Task description. Take the entries below and return them unchanged.

(Stored data)
..........

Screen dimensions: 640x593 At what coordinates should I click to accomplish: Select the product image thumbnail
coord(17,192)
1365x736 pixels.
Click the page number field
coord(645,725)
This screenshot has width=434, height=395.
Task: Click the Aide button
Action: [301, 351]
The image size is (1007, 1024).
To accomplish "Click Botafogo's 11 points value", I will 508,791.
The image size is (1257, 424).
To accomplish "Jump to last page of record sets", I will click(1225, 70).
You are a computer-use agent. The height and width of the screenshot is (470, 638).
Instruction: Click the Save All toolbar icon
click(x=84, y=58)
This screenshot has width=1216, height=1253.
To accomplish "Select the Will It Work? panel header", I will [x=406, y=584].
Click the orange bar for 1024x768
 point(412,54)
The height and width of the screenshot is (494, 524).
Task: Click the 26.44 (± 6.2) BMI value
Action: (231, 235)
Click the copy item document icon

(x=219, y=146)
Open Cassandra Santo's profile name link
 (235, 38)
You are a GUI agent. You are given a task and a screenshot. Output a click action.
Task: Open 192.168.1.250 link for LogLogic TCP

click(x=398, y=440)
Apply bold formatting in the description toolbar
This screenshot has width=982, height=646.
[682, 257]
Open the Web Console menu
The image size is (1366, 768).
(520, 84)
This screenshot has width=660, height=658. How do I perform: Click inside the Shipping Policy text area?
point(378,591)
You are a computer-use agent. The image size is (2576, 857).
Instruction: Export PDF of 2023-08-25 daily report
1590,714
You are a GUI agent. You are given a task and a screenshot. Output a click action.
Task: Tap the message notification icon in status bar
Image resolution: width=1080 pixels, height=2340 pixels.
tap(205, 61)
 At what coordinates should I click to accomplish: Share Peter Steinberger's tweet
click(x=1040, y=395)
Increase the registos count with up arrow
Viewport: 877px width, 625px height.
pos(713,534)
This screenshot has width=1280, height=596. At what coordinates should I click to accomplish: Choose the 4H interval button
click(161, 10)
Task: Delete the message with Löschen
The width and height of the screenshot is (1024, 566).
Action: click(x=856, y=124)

..........

Task response.
Screen dimensions: 640x593 At what coordinates should I click to accomplish: Select the product image thumbnail
coord(17,192)
1365x736 pixels.
Click the page number field
coord(645,725)
This screenshot has width=434, height=395.
Task: Click the Aide button
Action: [301, 351]
The image size is (1007, 1024).
To accomplish "Click Botafogo's 11 points value", I will 508,791.
The image size is (1257, 424).
To accomplish "Jump to last page of record sets", I will click(1225, 70).
You are a computer-use agent. The height and width of the screenshot is (470, 638).
Instruction: Click the Save All toolbar icon
click(x=84, y=58)
This screenshot has width=1216, height=1253.
To accomplish "Select the Will It Work? panel header", I will [x=406, y=584].
Click the orange bar for 1024x768
 point(412,54)
The height and width of the screenshot is (494, 524).
Task: Click the 26.44 (± 6.2) BMI value
Action: (231, 235)
Click the copy item document icon

(x=219, y=146)
Open Cassandra Santo's profile name link
 (235, 38)
You are a GUI agent. You are given a task and a screenshot. Output a click action.
Task: Open 192.168.1.250 link for LogLogic TCP

click(x=398, y=440)
Apply bold formatting in the description toolbar
This screenshot has width=982, height=646.
[682, 257]
Open the Web Console menu
The image size is (1366, 768).
(520, 84)
This screenshot has width=660, height=658. How do I perform: Click inside the Shipping Policy text area?
point(378,591)
You are a computer-use agent. The image size is (2576, 857).
Instruction: Export PDF of 2023-08-25 daily report
1590,714
You are a GUI agent. You are given a task and a screenshot. Output a click action.
Task: Tap the message notification icon in status bar
Image resolution: width=1080 pixels, height=2340 pixels.
tap(205, 61)
 At what coordinates should I click to accomplish: Share Peter Steinberger's tweet
click(x=1040, y=395)
Increase the registos count with up arrow
Viewport: 877px width, 625px height.
pos(713,534)
This screenshot has width=1280, height=596. At what coordinates should I click to accomplish: Choose the 4H interval button
click(161, 10)
Task: Delete the message with Löschen
The width and height of the screenshot is (1024, 566).
Action: click(x=856, y=124)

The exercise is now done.